Let’s start with one thing:
Just like every study ever conducted, just because this doesn’t apply to YOU doesn’t mean it doesn’t apply. There is just a mountain of evidence that suggests that as much as women often want to be cool with NSA and FWB sex, for the most part, they’re not.
From Salon, Dr. Melvin Konner reports:
“The research on this is clear, and transnational. A 2008 study by Anne Campbell was called “The Morning After the Night Before.” A British television station surveyed thousands of people through its website; 998 of the men and 745 of the women who responded were heterosexual and had had a one-night stand. They were asked about their agreement with positive and negative statements about the event. Men were much more likely to report greater sexual satisfaction, wellbeing, and self-confidence, while women were much more likely to feel that they had been used and had let themselves down. Overall, subtracting negative scores from positive ones, men had more than double the net gain from the experience. As for regret, 23 percent of men but 58 percent of women said they would not repeat it.”
As for the sex itself, men spoke of “euphoria,” “excitement and lust,” and “blowing off sexual steam.” Some women had fun and felt free, but most said things like
– “The expectation was better than the reality, the sex was rubbish.”
– “The sex is never particularly satisfying because it is difficult to let go with someone you don’t even know.”
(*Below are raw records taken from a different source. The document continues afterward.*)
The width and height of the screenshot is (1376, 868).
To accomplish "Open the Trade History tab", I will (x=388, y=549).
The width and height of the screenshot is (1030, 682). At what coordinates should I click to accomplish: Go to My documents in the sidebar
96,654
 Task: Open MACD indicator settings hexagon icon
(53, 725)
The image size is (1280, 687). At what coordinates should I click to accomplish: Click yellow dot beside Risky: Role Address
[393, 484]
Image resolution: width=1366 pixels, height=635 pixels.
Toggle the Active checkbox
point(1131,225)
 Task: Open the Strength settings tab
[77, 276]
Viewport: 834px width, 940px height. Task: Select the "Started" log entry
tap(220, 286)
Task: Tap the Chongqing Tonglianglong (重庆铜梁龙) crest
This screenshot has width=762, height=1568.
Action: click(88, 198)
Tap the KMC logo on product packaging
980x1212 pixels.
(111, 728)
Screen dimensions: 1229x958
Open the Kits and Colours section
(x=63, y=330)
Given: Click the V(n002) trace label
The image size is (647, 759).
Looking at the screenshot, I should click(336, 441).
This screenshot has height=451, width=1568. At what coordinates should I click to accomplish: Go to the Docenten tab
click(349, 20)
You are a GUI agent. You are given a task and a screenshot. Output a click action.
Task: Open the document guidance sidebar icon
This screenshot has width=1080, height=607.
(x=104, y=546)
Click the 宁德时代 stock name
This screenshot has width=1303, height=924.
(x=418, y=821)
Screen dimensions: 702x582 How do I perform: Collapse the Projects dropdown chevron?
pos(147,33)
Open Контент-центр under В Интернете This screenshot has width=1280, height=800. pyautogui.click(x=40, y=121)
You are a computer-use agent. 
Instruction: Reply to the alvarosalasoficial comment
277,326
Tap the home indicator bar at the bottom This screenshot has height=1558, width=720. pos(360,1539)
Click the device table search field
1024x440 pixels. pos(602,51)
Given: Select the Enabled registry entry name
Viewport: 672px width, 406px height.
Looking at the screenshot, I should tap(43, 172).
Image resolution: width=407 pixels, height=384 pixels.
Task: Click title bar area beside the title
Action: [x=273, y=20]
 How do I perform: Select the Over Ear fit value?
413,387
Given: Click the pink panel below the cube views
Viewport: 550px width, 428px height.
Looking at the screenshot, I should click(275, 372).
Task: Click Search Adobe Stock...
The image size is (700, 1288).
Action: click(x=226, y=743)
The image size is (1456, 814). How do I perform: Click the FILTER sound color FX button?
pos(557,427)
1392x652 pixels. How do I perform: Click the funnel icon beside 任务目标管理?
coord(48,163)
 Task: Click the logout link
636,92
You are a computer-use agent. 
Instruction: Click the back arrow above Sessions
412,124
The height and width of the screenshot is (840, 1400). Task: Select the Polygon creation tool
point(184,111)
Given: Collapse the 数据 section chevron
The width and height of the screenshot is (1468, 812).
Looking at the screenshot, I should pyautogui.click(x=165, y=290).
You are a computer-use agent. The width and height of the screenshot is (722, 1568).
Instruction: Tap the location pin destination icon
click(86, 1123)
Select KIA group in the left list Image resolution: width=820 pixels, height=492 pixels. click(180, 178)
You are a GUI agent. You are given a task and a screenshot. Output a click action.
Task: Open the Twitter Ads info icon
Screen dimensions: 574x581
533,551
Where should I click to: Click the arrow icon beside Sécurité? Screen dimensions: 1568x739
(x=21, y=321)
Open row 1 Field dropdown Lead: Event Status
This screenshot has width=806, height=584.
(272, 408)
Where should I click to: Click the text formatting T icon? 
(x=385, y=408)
– “Not as good as sex with a partner; they are more into your needs and know your body a lot better.”
I’ve said it a million times. Men look for sex and find love. Women look for love and find sex. Sure, there are exceptions of men who are indifferent to lustful one-night stands and perfectly content marrying their high school girlfriends, and women who have racked up hundreds of sexual conquests without affecting their self-esteem.
There is just a mountain of evidence that suggests that as much as women often want to be cool with NSA and FWB sex, for the most part, they’re not.
But they are far fewer than the converse.
“A 2001 overview in the Personality and Social Psychology Review by Roy Baumeister, Kathleen Catanese, and Kathleen Vohs combed more than 150 studies to answer the question “Is there a gender difference in sex drive?” Overall in these studies, ‘men have been shown to have more frequent and more intense sexual desires than women, as reflected in spontaneous thoughts about sex, frequency and variety of sexual fantasies, desired frequency of intercourse, desired number of partners, masturbation, liking for various sexual practices, willingness to forego sex, initiating versus refusing sex, making sacrifices for sex, and other measures.’
There were no studies with contrary findings–not a single one indicating stronger sexual motivation in women than men.”
I don’t know why it’s so controversial to report that men and women – who are biologically different, are, in fact, biologically different, but it is. To me, this explains what we observe regularly: men are cool sleeping around and can easily separate sex from feelings. We’ll sleep with women we don’t like, women we’re not attracted to, etc. And while women sometimes choose that path, they often have regrets when sleeping around.
As always, you can do what you want with this information. But please don’t claim the information isn’t true because it doesn’t apply to you.